::: SUPPLIED ENTRIES
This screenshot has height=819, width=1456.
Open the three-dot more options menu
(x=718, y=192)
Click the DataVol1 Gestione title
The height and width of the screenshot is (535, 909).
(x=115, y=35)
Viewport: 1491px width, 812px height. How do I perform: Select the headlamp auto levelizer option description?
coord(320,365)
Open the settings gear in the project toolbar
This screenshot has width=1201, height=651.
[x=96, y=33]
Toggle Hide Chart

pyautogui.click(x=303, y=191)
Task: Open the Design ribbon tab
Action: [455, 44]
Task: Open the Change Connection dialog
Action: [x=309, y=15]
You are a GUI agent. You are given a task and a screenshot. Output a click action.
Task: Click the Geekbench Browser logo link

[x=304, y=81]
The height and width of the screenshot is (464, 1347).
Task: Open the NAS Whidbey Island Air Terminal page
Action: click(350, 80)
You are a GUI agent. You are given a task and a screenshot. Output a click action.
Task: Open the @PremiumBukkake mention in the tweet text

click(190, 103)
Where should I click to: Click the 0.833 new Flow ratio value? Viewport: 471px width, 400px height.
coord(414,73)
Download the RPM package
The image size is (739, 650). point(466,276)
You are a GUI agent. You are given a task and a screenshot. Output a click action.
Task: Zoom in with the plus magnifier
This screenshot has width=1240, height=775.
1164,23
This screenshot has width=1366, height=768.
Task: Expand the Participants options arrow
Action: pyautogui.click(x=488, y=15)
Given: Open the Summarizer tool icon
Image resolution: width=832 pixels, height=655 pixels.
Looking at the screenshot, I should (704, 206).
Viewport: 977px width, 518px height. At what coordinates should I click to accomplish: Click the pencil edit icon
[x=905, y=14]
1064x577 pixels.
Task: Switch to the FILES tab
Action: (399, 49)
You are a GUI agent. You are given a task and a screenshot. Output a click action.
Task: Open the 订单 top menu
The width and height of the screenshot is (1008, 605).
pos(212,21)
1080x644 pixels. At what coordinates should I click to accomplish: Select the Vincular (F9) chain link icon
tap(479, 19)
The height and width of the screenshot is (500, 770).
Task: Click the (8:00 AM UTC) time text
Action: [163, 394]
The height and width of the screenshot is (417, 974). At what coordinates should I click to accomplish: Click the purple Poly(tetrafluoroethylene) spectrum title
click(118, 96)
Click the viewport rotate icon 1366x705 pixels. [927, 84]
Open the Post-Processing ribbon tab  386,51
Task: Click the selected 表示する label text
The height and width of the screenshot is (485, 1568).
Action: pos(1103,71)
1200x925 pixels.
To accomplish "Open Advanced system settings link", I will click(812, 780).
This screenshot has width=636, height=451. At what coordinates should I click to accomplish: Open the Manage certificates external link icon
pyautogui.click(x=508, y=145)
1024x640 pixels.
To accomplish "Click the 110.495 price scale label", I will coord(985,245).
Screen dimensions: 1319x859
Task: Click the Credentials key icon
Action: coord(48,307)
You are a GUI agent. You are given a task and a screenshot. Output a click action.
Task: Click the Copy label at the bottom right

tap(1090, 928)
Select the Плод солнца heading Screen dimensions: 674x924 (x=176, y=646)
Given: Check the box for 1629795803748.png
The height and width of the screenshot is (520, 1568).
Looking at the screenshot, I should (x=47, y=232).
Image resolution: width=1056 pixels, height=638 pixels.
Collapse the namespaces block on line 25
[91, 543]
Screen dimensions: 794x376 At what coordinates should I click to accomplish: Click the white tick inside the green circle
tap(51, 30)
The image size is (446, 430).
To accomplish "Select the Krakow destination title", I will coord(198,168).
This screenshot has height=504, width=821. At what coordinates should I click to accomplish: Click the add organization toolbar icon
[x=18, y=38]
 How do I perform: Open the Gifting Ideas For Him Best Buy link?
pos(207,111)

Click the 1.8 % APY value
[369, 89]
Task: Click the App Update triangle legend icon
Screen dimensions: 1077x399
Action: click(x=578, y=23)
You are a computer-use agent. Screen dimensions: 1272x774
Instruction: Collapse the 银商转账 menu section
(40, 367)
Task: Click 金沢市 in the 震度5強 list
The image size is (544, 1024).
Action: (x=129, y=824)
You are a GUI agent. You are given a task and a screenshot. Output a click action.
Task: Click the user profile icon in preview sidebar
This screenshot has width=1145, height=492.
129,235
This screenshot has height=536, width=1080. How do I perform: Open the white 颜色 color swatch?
::::::
Copy out each line of the listing that holds "settings".

■ WRITTEN ANSWER:
Open the settings gear in the project toolbar
To accomplish "Open Advanced system settings link", I will click(812, 780).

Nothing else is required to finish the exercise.